- _Required action_:
The response must contain every record, repeated exactly.

- _Dataset excerpts_:
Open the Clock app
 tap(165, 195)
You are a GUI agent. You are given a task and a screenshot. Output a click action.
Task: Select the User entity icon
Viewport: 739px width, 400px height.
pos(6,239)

- _Written response_:
Open the Clock app
 tap(165, 195)
You are a GUI agent. You are given a task and a screenshot. Output a click action.
Task: Select the User entity icon
Viewport: 739px width, 400px height.
pos(6,239)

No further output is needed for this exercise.